My advice is to be up front and matter-of-fact. Don’t stare, but go talk to her if you have the chance. Express your appreciation but don’t squeal like a teenager at a Justin Bieber concert. Here’s a sample script: “Excuse me. I’m curious if you’re Annie Brubaker?”

“Yes, I am.”

“I’m Sarah. I just want to tell you I appreciate your books, especially the devotional for new moms.”

“Thank you.”

At that point, if Annie glances over to the buffet line, end the conversation. If she maintains eye contact and asks if you have a new baby, you can keep talking. Maybe you’re curious about her writing process or want to tell her about a situation in your life that was affected by her story. That’s fine. Just talk like she’s a real human, and you and she are equally valuable. Find connections, compare opinions, and “encourage one another, and build each other up, just as in fact you are doing. [1 Thessalonians 5:11]

End the conversation before you exhaust her, and make sure she has a chance to eat.

If she sits beside you, take it as permission to continue the conversation, making sure to pause often and long enough to let her enjoy her meal.

If you’re both writers, you’re going to rattle off about all the things that only writers find interesting, and you’ll both forget to eat.

And now, a word of advice to all of us: most people, writers or not, don’t want to be known for only one thing. 

Maybe ten years ago, a woman in our church was employed outside her home. This was unusual—most married Mennonite women are stay-at-home moms. I didn’t know her that well, so when we happened to walk down the hall together toward the women’s Sunday school class, I’d cast about for things to talk or ask about. Often, the first thing that came to mind was her job.

One day she pulled me aside and said, “I’d like to share something with you. When you talk to me, you always ask about my work. I wish you’d talk about other things. There’s a lot more to me than my job, and the truth is I work because I have to, and I don’t like to talk about it.”

Ouch. I like to know these things, but it hurts to find out. 

But I was so grateful. Her telling me showed that she trusted that I would listen, because we all know we don’t confront people we already know won’t hear us. Also, it taught me to work at getting to know the whole person and putting more thought into questions and conversation. After that, I tried to ask about her children, her summer activities, and so on.

It’s ok to recognize Annie or Gladys when they walk into the room. It’s good to encourage writers and tell them we appreciate their work. The same with singers and speakers and candlestick makers. It’s fine to recognize what they do.

But let’s do more. We can all give others the honor and gift of seeing them as a whole, multi-dimensional person.
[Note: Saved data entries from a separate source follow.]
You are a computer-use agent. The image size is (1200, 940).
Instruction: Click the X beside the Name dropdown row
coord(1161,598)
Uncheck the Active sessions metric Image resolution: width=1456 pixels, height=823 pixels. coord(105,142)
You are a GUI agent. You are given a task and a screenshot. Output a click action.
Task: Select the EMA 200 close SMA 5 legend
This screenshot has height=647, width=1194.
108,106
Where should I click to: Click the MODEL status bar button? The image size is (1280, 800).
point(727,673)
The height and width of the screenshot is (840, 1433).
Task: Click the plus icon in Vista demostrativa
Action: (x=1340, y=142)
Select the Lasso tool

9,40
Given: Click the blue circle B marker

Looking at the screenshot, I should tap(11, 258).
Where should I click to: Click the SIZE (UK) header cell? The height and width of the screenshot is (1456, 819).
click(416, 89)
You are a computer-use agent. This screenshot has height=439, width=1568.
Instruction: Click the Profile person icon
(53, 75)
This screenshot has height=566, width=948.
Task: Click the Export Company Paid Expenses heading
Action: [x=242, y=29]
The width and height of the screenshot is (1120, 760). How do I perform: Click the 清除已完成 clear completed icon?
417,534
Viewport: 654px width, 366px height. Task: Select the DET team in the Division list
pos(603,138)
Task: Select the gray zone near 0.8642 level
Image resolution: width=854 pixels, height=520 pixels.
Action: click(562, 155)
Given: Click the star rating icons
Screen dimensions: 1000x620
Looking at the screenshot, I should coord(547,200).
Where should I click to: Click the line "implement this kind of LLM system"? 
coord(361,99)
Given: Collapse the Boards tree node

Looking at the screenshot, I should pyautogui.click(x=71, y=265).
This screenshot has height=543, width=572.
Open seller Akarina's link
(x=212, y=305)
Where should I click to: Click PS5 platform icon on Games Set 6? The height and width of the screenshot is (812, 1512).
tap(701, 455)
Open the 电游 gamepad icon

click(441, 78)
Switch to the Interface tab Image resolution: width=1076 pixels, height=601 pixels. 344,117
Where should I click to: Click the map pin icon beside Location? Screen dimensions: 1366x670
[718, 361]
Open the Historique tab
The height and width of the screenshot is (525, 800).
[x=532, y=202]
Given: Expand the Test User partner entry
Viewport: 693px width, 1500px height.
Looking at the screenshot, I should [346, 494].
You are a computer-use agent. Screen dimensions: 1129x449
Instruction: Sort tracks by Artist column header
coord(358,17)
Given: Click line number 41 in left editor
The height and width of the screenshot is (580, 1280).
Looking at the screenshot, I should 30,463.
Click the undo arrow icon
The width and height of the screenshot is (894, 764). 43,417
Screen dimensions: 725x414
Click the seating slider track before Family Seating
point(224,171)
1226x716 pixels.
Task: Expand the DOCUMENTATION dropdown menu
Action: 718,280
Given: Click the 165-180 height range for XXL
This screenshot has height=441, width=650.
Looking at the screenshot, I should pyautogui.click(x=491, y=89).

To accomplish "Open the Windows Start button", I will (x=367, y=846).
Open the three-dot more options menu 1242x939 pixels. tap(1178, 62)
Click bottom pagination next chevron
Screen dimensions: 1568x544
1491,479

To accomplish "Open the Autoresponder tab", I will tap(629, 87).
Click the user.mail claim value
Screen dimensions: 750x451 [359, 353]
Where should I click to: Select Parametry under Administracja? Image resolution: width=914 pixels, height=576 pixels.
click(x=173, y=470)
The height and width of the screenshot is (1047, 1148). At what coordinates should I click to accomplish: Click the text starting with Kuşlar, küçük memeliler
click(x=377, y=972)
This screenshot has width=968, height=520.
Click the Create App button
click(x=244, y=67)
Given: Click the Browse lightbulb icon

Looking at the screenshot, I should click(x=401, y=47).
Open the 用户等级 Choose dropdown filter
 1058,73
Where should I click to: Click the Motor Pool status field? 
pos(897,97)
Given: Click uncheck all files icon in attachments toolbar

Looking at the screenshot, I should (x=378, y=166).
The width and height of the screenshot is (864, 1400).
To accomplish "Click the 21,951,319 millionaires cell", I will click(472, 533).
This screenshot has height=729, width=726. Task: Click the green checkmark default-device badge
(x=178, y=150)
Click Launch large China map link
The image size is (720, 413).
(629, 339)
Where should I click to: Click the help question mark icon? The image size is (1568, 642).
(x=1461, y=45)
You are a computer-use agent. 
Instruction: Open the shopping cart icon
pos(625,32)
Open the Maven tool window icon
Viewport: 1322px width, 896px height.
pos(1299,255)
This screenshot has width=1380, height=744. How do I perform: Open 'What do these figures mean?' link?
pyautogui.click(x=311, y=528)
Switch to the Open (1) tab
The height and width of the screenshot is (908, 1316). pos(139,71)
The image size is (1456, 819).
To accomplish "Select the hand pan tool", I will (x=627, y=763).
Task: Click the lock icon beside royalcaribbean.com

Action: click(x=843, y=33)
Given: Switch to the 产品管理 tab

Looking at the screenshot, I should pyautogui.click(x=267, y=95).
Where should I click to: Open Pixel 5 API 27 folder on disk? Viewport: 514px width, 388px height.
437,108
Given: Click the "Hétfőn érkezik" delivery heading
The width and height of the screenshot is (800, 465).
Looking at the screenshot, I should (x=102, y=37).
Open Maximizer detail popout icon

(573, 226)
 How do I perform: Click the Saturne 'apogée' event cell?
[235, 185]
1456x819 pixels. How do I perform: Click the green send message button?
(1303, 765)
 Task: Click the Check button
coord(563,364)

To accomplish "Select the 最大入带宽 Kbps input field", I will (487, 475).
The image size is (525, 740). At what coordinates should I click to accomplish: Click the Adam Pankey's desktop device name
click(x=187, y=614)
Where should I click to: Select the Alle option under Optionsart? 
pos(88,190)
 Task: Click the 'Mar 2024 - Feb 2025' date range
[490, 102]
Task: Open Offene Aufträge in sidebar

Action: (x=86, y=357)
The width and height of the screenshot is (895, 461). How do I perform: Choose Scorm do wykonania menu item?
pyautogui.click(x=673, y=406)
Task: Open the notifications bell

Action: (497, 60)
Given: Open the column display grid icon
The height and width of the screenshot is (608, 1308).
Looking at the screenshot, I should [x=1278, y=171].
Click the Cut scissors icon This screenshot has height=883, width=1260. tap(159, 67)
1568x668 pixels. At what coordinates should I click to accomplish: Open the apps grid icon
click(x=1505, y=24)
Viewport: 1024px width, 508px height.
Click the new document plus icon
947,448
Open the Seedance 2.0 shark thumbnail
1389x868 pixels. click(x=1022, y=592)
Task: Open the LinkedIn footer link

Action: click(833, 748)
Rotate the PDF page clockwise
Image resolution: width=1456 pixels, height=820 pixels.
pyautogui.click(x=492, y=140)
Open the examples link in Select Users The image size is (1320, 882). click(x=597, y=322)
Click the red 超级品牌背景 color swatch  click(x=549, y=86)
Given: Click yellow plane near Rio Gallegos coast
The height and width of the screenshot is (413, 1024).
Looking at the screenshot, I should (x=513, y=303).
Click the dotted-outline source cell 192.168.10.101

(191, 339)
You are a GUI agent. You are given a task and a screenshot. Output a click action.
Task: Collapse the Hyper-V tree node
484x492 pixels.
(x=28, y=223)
We can ask about a hundred things besides the one thing that first comes to mind. We can find connections and mutual interests. We can make introverted writers feel safe in public gatherings, and we can make invisible people feel seen.

That's what I think.

Aunt Dorcas


Are you a writer? What are your experiences or advice?

Are you a reader who's met a favorite author? What are your stories and advice?

Are you well known for one thing? How do you navigate always being seen in one dimension only?